Moving Target

The United States had only 8,000 registered cars and trucks in 1900 and almost 200 million in 1995. We are literally choking to death on our enduring love affair with the gasoline-powered car.

In a typical U.S. city, automobile exhaust accounts for up to 60 percent of the nitrogen oxide and up to 90 percent of the carbon monoxide in the air. Cars and light trucks are to blame for about 20 percent of carbon dioxide emissions, the biggest contributor to global warming. To add insult to injury, the average automobile in the United States operates at only 15 percent efficiency. Sport utility vehicles (SUVs) and light trucks, some of the least efficient and most polluting vehicles on the road, now claim 50 percent of the automotive market.

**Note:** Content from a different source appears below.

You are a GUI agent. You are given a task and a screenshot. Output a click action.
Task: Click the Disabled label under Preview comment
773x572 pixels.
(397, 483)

Credit: Donald Bewster / Bruce Coleman Inc.

Since 1969, the U.S. vehicle population has grown six times faster than the human population, 2.5 times faster than the number of households and double the rate of new drivers. As Matthew L. Wald put it in The New York Times, “They bid fair to become the dominant life form.” Despite being only five percent of the world’s population, Americans own 34 percent of the planet’s cars and drive an estimated two trillion miles annually. Over the past 30 years, vehicle miles traveled have gone up 116 percent. Motor vehicles account for nearly 90 percent of the energy consumed for travel.

Today, we are as addicted to automobiles as a gambler is to dice, and the love affair has had striking consequences. Public transportation in the U.S. is declining everywhere, with less than three percent of Americans using it to get to work. Our private cars, convenient though they may be, are pollution factories. In one year, the average gas-powered car produces five tons of carbon dioxide, which as it slowly builds up in the atmosphere causes global warming. Every gallon of gasoline burned up in an automobile engine sends 20 pounds of carbon dioxide, containing five pounds of pure carbon, into the atmosphere.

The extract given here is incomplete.